Building Rooftop Terraces with Echo Blocks

Five years in the making, the recycled rubber Echo Roofing System will make its debut on the rooftops and terraces of a new upscale high rise apartment, retail and commercial complex in the heart of midtown Miami, Florida.

A product of Fort Lauderdale, Florida-based Shredded Tire, Inc., the Echo roofing system product line was created by Shredded Tire founder and president Richard Spreen to eliminate problems associated with traditional building and roofing systems and to utilize recycled tire material as part of the building system.

Inspired by news reports showing discarded tires from a failed reef lying on the ocean floor off the cost of Fort Lauderdale, Spreen, an experienced roofing professional, combined his building expertise with his desire to find a practical recycling solution for scrap tires, created the Echo Block—a 2ft x 2ft versatile construction block that forms the core of the Echo roofing system.

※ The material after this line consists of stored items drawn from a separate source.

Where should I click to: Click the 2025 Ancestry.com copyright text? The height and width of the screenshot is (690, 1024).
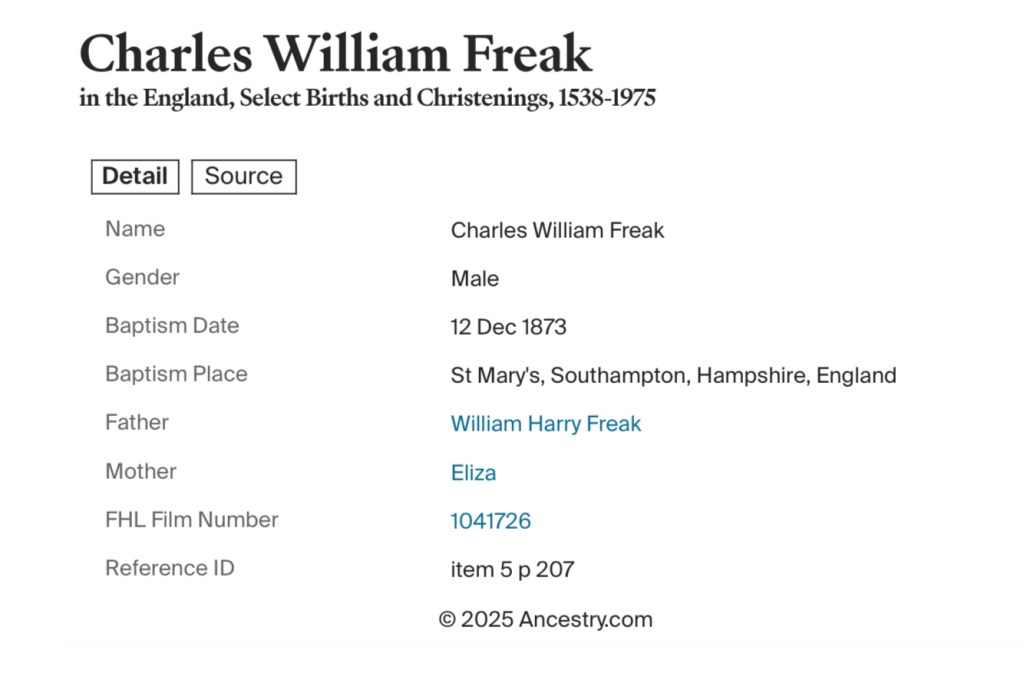click(545, 620)
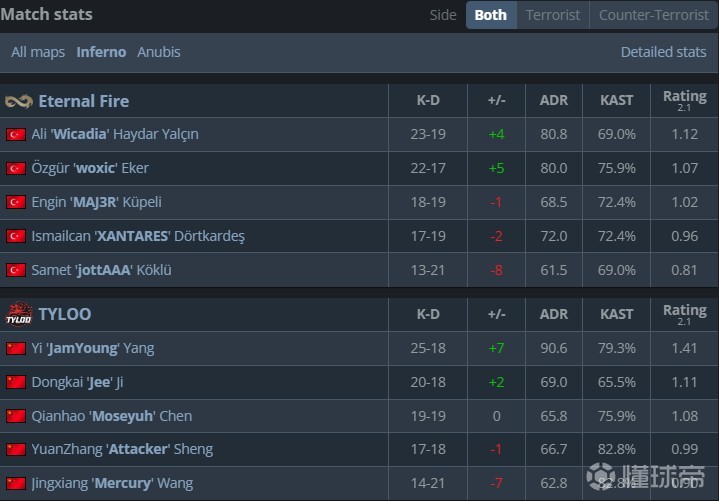719x501 pixels.
Task: Click the Eternal Fire Rating 2.1 header
Action: (x=684, y=100)

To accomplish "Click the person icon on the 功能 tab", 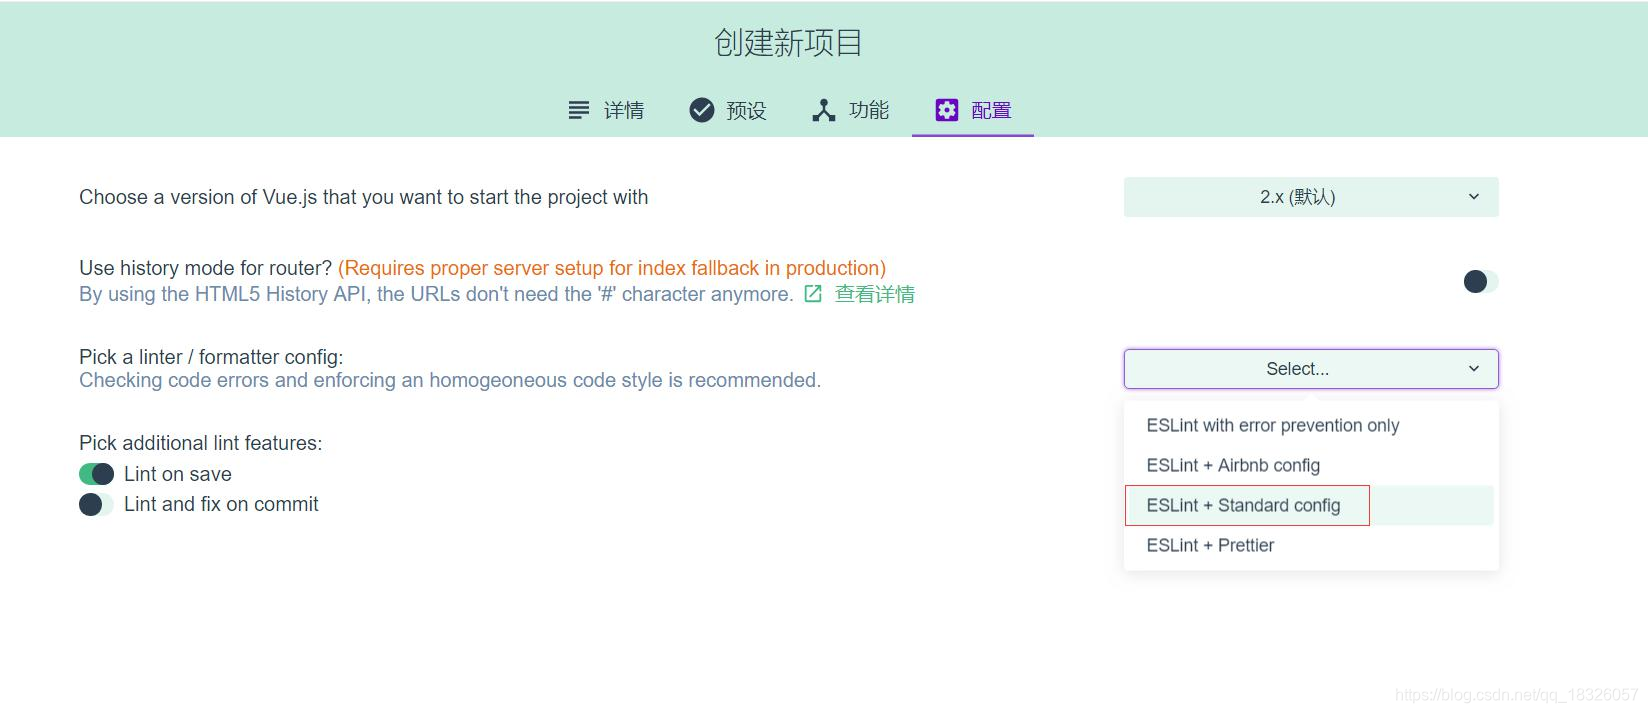I will [x=823, y=110].
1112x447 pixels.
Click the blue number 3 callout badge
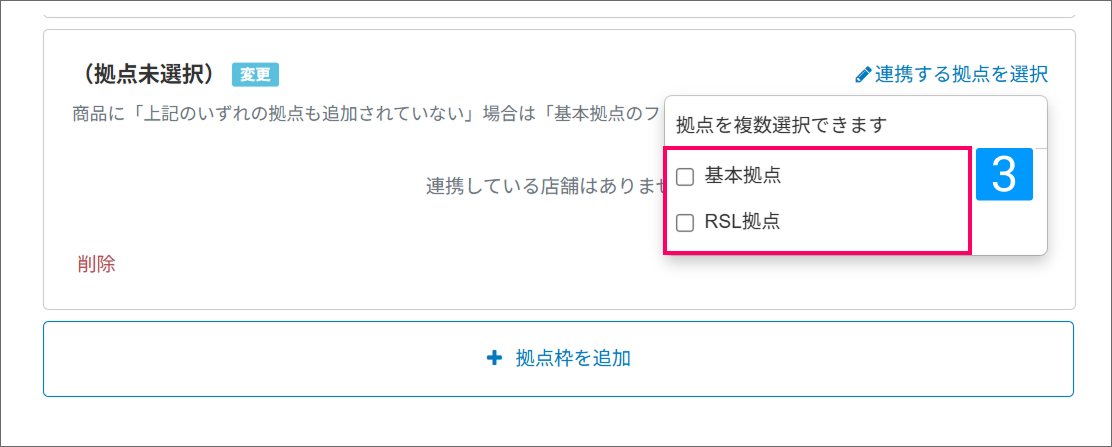pyautogui.click(x=1004, y=175)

rooftop terrace with echo blocksEcho roofing systems are comprised of Echo Blocks, a roofing component made with a mixture of shredded tire material, silica flume, cement slag, cement and water poured into a mold and cured.

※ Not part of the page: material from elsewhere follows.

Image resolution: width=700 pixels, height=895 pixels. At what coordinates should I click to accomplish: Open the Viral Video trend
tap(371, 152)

The finished blocks have an 87 percent certified recycled content, are moisture resistant, mold and bug resistant and have a tested uplift strength of -502.5 PSF and a safety factor of 2, Adnan Velic, Technical Director at Shredded Tire, said.

The Echo system roofing components include Echo Edge, a replacement for wood blocking, Echo Block, a sloping insulated block and Echo flow, a reverse sloping and permeable block.

Together they create a flat, permeable walking surface ideal for rooftop terraces and gardens.

Artifical turf and porcelain tile pavers can be placed on top of the flat Echo roof surface and its design allows the Echo blocks to be removed designed to create set-in planting areas resulting in an attractive, functional green roof.

All of the blocks are Dade County NOA, approved for concrete and steel decks and have a UL class A, fire rating, Velic said.

In a new development, based on the successful testing and building code approval of Echo Edge, which replaces wood blocking, the company has designed and is testing a wood replacement for coping cap nailers, Velic said. Echo Coping Caps, made from the same recycled content material as Echo blocks, have the potential to eliminate millions of linear feet of pressure treated wood now used on roofs, he said.

For Spreen, the next frontier, already in development at Shredded Tire, is the Echo Home.

Two Echo Home prototypes have been constructed using the same patented mixture of shredded tires and cements to test the limits of the products strength and free span ability. To date and after a 20,300 lb. load was applied to the peak of the roof…we have yet to discover just what that limit is, Spreen said.